J'essaie de me remémorer mes cours sur les expériences menées dans les villes-tests. Elles avaient été fondées après les guerres qui avaient réduit l'Amérique à néant, à cause des manipulations génétiques. Chicago était divisée en 5 factions, si je me rappelle bien : Erudits, Altruistes, Fraternels, Sincères et Audacieux. Chacune d'entre elles correspondait théoriquement à un type de pensée pour les personnes déficientes qui avaient été regroupées là-bas. Sauf pour les Divergents, qui n'entraient dans aucune catégorie. Une expérience qui était censée garantir la paix après des années de conflits. Mais qui s'est elle-même finie dans une guerre meurtrière entre les factions.


_ Tu as participé activement à la révolte à ce que j'ai entendu dire ?

_ Moi qui pensais venir incognito, c'est raté apparemment ? sourit-il.

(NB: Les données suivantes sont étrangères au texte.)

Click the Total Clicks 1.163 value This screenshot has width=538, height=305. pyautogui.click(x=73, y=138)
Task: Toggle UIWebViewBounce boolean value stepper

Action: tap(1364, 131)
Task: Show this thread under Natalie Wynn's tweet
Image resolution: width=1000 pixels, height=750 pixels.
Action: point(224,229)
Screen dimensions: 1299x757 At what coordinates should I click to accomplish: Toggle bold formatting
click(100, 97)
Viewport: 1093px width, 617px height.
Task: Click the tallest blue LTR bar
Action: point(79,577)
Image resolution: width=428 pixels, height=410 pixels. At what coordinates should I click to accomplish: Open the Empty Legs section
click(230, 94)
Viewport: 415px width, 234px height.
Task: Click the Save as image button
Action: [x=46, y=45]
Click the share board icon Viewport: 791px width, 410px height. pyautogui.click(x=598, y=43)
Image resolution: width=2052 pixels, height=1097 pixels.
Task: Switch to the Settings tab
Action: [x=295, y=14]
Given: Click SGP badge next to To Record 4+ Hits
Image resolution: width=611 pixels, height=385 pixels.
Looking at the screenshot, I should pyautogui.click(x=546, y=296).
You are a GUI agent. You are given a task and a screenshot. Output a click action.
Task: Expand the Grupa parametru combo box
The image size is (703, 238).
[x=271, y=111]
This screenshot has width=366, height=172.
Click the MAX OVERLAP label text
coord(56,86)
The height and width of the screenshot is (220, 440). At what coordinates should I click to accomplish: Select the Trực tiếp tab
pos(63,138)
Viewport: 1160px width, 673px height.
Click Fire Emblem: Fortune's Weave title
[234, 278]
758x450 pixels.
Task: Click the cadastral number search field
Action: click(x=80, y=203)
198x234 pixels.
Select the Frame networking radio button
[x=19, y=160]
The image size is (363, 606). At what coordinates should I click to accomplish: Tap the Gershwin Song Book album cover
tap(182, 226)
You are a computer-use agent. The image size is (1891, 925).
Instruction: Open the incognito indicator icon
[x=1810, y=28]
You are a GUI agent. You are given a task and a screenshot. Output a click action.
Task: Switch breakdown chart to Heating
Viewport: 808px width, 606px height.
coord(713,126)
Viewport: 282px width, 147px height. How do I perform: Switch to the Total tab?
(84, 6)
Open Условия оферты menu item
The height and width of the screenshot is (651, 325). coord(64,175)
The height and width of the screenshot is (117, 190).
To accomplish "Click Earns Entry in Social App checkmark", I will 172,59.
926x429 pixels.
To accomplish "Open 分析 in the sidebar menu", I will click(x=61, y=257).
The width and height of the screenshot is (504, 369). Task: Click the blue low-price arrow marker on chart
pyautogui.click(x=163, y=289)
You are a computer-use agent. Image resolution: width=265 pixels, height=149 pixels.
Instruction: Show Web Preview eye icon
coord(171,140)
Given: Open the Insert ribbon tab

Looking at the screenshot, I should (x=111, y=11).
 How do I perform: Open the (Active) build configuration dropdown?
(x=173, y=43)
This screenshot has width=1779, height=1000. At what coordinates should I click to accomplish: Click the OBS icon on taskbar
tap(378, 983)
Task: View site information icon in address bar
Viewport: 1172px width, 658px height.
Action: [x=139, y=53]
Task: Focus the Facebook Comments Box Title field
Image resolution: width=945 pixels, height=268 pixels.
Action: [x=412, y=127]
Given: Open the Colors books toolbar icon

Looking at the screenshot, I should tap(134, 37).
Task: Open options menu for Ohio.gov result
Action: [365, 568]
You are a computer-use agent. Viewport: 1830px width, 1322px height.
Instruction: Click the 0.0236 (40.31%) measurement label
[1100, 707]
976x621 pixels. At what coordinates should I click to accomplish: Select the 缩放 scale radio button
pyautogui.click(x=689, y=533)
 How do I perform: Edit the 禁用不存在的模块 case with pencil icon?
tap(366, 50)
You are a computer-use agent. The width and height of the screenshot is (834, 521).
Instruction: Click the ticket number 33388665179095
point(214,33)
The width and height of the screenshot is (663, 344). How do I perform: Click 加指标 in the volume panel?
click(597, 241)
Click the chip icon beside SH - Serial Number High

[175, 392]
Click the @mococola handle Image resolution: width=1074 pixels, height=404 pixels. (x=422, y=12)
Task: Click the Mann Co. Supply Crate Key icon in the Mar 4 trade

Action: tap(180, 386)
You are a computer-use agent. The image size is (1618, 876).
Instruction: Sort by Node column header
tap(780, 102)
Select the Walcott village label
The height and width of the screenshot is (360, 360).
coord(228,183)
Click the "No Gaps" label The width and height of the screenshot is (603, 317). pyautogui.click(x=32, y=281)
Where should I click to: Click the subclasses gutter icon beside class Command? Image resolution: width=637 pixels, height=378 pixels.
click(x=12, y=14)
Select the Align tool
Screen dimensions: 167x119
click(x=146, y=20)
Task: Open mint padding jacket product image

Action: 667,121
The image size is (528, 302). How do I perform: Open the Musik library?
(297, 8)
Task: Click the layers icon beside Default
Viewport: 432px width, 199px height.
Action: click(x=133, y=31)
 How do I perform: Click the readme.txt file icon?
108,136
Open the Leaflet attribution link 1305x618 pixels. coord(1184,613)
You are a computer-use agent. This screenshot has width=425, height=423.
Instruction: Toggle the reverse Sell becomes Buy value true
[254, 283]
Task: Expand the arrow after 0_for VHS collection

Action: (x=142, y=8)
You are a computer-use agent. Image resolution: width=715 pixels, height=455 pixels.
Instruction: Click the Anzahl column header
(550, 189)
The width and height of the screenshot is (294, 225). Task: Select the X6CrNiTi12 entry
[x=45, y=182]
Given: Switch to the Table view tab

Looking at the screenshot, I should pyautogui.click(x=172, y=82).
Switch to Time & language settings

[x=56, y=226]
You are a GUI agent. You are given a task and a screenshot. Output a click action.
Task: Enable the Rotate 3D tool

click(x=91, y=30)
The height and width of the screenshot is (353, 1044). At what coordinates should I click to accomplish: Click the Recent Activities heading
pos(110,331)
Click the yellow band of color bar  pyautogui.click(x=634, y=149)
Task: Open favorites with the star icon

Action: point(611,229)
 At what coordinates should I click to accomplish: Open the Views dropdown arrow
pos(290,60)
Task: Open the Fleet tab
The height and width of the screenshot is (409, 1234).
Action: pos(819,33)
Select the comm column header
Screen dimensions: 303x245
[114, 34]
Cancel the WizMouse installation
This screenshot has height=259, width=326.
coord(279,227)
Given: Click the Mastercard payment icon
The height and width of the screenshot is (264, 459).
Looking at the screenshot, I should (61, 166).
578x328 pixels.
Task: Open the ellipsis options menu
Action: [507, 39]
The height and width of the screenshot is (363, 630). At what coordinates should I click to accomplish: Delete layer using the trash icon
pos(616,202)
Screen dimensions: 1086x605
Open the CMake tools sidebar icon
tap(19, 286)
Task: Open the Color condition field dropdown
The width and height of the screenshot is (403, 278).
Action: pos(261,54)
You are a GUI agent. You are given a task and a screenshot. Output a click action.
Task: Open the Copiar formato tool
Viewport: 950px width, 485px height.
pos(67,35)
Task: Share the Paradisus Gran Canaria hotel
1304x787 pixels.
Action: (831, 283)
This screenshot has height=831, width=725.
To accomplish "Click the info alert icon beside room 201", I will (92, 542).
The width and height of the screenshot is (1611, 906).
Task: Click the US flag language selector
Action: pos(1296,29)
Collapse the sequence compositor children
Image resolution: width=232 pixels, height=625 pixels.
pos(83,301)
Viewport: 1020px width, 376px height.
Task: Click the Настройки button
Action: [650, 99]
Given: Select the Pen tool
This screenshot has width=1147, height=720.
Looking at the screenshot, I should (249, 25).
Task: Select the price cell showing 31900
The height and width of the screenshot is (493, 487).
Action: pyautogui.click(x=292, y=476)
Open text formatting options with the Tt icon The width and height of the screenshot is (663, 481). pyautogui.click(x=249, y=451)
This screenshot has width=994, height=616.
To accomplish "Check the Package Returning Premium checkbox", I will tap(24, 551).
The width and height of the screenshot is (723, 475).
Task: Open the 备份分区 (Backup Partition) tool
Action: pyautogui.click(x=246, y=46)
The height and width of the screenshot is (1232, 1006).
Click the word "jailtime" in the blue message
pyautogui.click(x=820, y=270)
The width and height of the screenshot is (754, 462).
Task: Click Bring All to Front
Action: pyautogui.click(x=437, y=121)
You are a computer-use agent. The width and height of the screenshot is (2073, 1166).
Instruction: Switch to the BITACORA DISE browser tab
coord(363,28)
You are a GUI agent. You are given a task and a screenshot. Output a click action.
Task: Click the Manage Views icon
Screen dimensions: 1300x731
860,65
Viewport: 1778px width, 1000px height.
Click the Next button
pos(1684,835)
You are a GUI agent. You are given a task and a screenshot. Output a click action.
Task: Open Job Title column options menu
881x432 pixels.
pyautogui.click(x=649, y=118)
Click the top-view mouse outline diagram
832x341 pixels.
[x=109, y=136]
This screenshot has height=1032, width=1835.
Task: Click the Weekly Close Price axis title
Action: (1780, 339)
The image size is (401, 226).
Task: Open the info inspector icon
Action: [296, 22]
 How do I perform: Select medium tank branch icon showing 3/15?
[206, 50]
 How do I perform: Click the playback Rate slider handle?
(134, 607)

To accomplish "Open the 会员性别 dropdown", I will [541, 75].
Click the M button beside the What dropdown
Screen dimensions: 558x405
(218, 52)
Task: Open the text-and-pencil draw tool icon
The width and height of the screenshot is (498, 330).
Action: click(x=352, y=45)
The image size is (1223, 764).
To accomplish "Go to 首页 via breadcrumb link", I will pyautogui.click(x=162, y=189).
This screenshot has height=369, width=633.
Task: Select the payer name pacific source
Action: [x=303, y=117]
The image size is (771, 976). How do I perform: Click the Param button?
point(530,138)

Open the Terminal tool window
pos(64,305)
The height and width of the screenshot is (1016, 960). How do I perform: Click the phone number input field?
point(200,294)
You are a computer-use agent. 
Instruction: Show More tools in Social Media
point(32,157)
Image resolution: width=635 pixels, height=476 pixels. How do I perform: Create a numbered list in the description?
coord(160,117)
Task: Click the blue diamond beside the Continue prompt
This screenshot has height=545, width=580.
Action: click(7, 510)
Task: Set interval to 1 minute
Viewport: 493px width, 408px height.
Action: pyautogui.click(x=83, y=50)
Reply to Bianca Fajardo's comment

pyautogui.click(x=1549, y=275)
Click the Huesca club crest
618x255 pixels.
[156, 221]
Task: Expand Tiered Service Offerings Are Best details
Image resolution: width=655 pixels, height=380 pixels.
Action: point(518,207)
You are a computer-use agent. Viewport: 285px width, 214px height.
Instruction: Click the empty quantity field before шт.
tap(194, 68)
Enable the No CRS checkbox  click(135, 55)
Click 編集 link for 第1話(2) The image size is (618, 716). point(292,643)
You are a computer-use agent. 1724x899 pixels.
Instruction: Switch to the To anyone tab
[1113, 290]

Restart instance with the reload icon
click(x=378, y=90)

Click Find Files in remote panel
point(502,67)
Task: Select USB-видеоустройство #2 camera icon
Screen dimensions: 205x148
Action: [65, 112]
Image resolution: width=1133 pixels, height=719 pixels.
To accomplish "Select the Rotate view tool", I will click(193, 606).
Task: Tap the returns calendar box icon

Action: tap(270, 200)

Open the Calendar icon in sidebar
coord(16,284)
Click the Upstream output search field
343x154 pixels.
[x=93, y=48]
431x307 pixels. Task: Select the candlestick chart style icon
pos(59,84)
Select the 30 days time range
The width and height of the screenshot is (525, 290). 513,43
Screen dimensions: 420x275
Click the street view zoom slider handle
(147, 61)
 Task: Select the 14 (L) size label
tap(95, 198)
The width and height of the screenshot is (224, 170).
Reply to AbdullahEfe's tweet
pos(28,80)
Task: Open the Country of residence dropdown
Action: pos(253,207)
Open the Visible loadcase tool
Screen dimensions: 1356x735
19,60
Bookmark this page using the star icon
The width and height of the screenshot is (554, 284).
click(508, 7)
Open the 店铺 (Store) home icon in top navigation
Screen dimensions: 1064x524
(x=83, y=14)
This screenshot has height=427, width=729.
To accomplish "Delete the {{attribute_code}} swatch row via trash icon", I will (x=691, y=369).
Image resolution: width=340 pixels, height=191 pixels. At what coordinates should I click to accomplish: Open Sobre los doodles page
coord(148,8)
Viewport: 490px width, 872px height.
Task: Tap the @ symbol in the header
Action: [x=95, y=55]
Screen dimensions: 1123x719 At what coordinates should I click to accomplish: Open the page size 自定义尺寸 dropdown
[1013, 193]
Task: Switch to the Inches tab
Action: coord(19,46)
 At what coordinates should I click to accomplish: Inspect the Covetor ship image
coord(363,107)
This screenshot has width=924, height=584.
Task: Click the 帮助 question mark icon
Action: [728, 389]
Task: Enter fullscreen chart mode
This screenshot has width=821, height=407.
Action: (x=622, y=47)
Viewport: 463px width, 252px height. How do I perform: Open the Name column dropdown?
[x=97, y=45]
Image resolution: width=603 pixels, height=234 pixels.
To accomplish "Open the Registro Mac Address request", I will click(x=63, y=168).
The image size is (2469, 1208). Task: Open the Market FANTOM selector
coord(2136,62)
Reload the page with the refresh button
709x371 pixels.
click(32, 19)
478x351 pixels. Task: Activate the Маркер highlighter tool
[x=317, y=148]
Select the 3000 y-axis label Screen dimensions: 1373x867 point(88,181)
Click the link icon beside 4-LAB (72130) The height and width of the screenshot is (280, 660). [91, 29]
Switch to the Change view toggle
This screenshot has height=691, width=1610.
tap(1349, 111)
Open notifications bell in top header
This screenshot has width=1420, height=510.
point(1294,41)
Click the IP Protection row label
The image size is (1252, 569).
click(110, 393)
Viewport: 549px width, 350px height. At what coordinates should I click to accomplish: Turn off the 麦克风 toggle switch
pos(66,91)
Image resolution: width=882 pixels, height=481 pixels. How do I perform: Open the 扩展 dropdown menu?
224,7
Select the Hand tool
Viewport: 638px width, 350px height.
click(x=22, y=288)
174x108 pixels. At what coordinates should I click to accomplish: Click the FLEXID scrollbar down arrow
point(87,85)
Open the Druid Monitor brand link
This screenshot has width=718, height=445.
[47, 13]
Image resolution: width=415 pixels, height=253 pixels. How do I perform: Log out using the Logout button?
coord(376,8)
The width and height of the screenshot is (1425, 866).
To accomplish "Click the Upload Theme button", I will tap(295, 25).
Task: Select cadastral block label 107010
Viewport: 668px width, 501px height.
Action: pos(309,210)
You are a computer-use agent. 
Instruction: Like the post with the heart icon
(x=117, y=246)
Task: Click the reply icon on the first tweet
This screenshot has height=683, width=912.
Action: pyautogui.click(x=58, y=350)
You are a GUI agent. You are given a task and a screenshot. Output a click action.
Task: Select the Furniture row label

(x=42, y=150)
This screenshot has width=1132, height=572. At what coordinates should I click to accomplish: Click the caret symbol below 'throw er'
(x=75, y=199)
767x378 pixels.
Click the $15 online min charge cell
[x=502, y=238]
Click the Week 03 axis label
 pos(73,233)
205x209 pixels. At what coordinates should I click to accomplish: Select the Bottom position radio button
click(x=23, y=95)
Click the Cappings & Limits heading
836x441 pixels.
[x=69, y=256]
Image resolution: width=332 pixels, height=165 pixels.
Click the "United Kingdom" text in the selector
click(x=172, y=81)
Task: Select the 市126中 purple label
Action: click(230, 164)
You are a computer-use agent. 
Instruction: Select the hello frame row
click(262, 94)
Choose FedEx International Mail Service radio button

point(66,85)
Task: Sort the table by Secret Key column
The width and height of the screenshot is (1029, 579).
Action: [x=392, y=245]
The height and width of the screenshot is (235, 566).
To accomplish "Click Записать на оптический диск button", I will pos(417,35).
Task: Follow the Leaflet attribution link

_ Oui, je le crains, acquiescé-je doucement. Les journaux ont pas mal parlé de ça, à l'époque. Enfin, il me semble que je l'avais aperçu sur les journaux de mon Adoptant, je ne suivais pas tout, mais ça m'intéressait un peu, même si ça me semblait à des années lumières de ma petite vie. Ton nom et celui d'une certaine … ( je cherche activement dans mes souvenirs ) Béatrice Prior revenaient souvent. C'est elle Tris ?

_ Oui, c'est elle.


A l'évocation de son nom, je le sens se refermer. Il stoppe d'un coup et me regarde fixement.



_ Tu sais, l'autre soir, j'étais mal. J'avais bu. Tu étais là, dans la pénombre, j'ai vu ta queue de cheval se balancer comme la sienne. J'étais perdu. Je suis désolé, je ne voulais pas.


Je reste immobile, essayant de digérer ses aveux.

_ Je lui ressemble alors ?

_ Un peu, poursuit-il en prenant mes cheveux entre ses doigts. Elle était blonde aussi, avec cette coiffure qui la rajeunissait terriblement. Mais pas aussi jolie que toi, finit-il par lâcher.


Qu'est-ce que je suis censée répondre à ce genre de réflexion ? Je suis plus jolie mais je n'ai aucune chance d'arriver à lui faire oublier ? Super. J'ai l'impression de m'enfoncer encore un peu plus dans le sol.



Il a cessé de parler. Il n'est jamais très bavard, à ce que j'ai pu voir jusqu'à présent. Et visiblement, il n'a pas l'intention d'aller beaucoup plus loin dans ses explications.


_ Bien, je finis par dire. Merci pour ta franchise. Je suis au moins fixée. Bon week-end à toi.


Puis je tourne les talons et m'enfuis presque en tournant au coin de la rue. Je m'arrête juste après pour m'adosser au mur froid d'un immeuble de pierres noircies. Je souffle, et je regarde les nuages s'amonceler, dans le ciel et dans mon existence. M'a-t-il suivie du regard ? Ça m'étonnerait. Il est bien trop englué dans ses souvenirs pour envisager me faire une place dans sa vie.